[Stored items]
Start of Block

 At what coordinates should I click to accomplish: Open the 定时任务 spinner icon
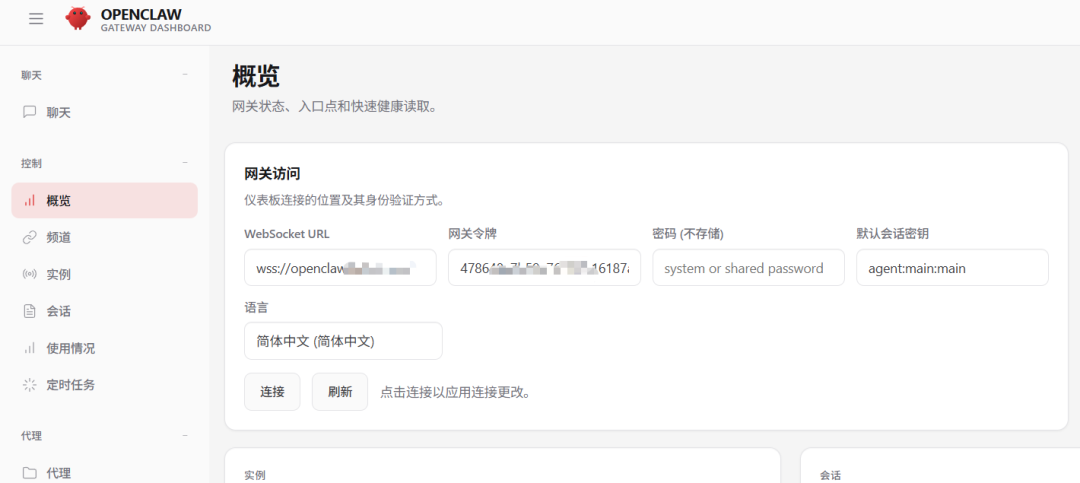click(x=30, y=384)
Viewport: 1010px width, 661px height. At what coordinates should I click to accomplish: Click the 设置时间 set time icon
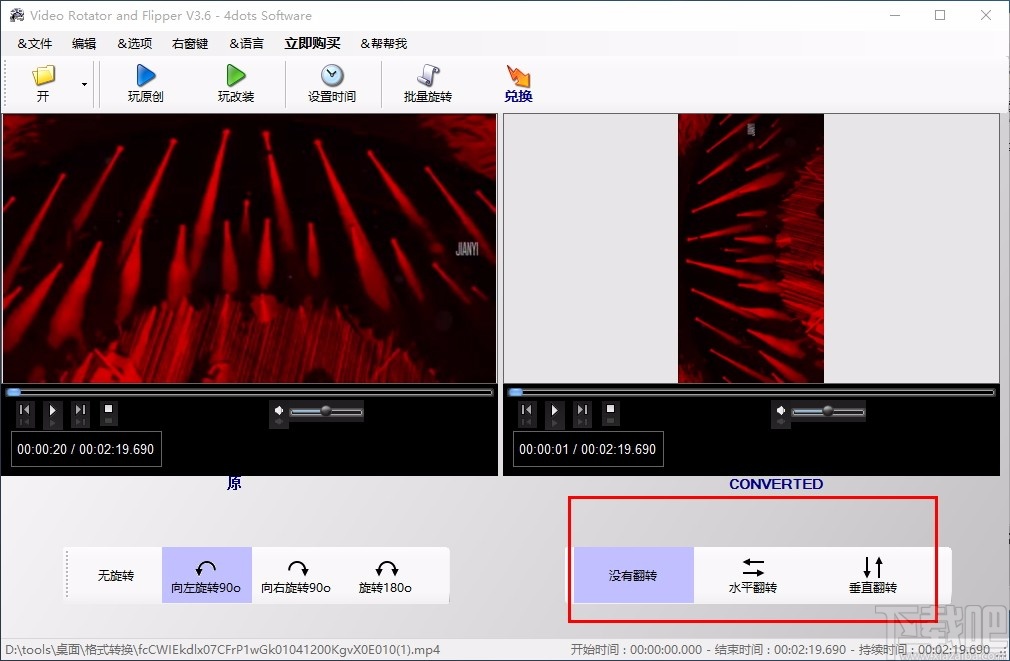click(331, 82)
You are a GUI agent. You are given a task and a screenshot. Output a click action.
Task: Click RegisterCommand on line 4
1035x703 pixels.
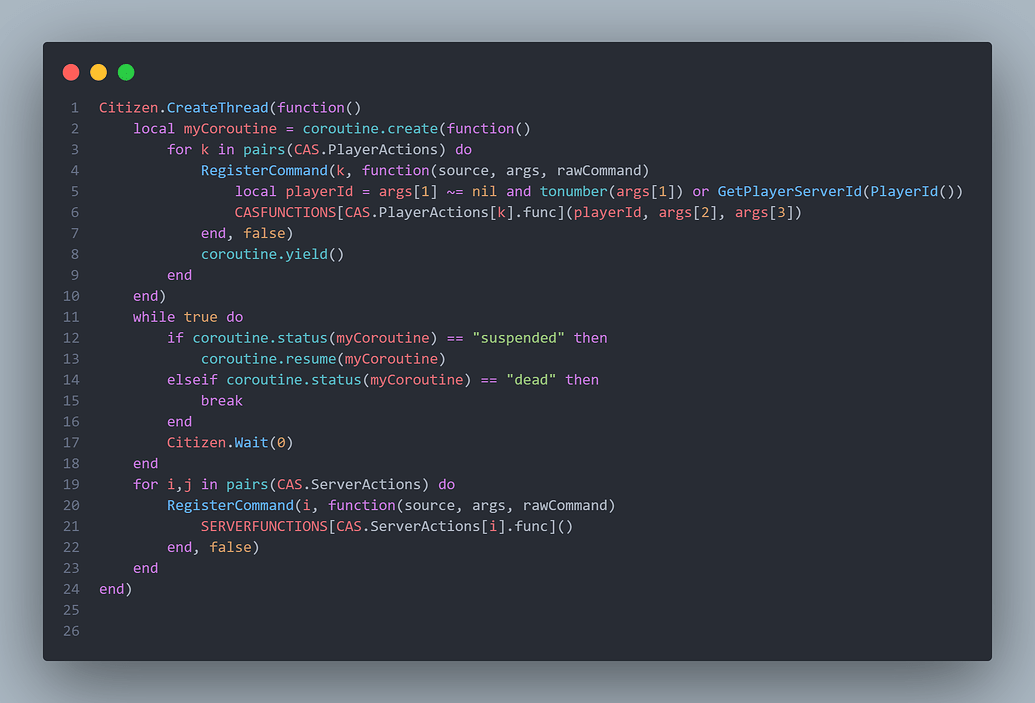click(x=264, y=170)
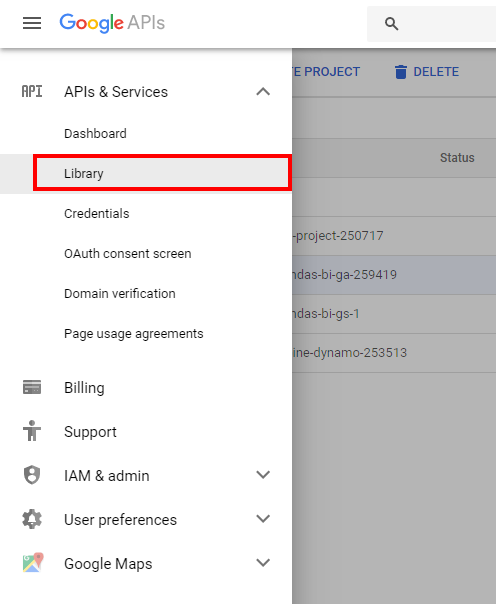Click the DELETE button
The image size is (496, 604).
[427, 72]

End of Block

Your instructions:
Every line above needs to be written out again as it stands. Pictures do not belong in the copy.

Solved problem:
 At what coordinates should I click to accomplish: Open the 定时任务 spinner icon
click(x=30, y=384)
Viewport: 1010px width, 661px height. At what coordinates should I click to accomplish: Click the 设置时间 set time icon
click(331, 82)
You are a GUI agent. You are given a task and a screenshot. Output a click action.
Task: Click RegisterCommand on line 4
1035x703 pixels.
click(x=264, y=170)
Click the DELETE button
The image size is (496, 604).
[427, 72]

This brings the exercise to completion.